Chart #1: S&P 500 Index

20-Day EMA Continues to Guide the Uptrend

This chart tracks the S&P 500 Index back to the market peak earlier this year and includes the key moving averages we’ve been watching closely: the 10 and 20-day exponential moving averages (EMA), and the 50 and 200-day simple moving averages (SMA).

As I’ve mentioned in previous newsletters, I’ve been using the 20-day EMA as a short-term gauge of market strength. When the index is above this moving average, I view the short-term trend as bullish. Recently, the index briefly dipped below this line, but immediately rebounded the next day and has now remained above it for three consecutive sessions. That quick recovery helps reaffirm the market's short-term strength.

I’ve also drawn a new trendline on the chart based on this recent price action, providing another visual reference point for the current uptrend. The index has now tested the 20-day EMA four times and held each time, confirming it as a reliable area of support.

With the index holding above all major moving averages and showing strong price structure, the technical picture remains bullish across short, intermediate, and long-term time frames.

Chart #2: Risk-On Sectors Continue to Lead

This relative strength chart compares five risk-on areas of the market against the Consumer Staples sector (XLP), which is traditionally considered a defensive, risk-off area. The S&P 500 Index is shown in the top panel for reference.

Earlier this year, during the market correction, all five risk-on segments were underperforming Consumer Staples. This rotation into defensive names confirmed a risk-off environment at the time. These periods of underperformance are marked by red arrows on the chart.

Since the market bottomed in April, each of these risk-on areas has reversed course and is now trending higher relative to XLP. This shift signals a clear return to risk appetite among investors, which is a healthy and important sign of strength supporting the broader market’s bullish outlook.

As long as these risk-on sectors continue to lead, the technical backdrop remains supportive of further market gains.

Chart #3: Mixed Breadth, but Bullish Technical Picture Remains

This chart shows the S&P 500 Index in the top panel, with key moving averages included (10-day EMA, 20-day EMA, 50-day SMA, and 200-day SMA). The index is currently trading about 6.8% above its 200-day moving average, reflecting continued strength in large-cap stocks.

In the lower panel, we look at market breadth by tracking the percentage of stocks within the S&P 500 that are trading above their 200-day moving averages. As of now, only about 56% of the stocks meet that criteria, meaning a significant portion of the index is underperforming the broader move.

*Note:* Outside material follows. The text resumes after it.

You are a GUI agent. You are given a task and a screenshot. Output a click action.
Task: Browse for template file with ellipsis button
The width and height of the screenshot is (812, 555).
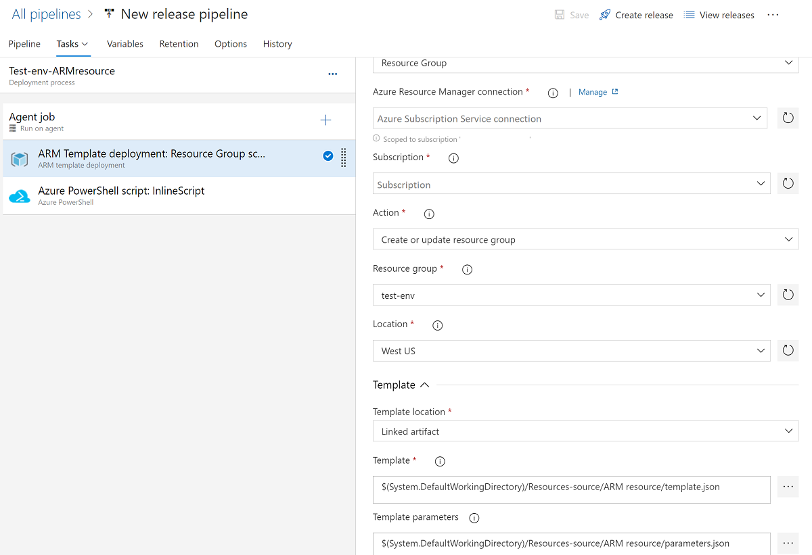[x=788, y=487]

This imbalance highlights that while the index itself is strong, performance is concentrated in fewer names. It reinforces the idea that stock selection is especially important in this environment. Although this chart isn’t as bullish as the others, the overall weight of technical evidence remains positive, and this breadth data doesn’t raise major concerns at this time.

Client Account Update

Our current equity allocation is about 40%. This lower exposure isn’t due to a shift toward defensive positioning, but rather the result of short-term portfolio adjustments. Specifically, we reduced exposure to certain positions ahead of earnings and are maintaining flexibility to re-enter at favorable points.

Many of the stocks we hold are growth-oriented names with higher-than-average volatility, so even with lower allocation, we remain meaningfully exposed to market upside.

I will be adding to our equity allocation strategically, focusing on stocks with strong fundamentals and relative strength as they break out from solid technical setups. This approach allows us to participate in the upside while managing risk and timing entries for the best reward-to-risk opportunities.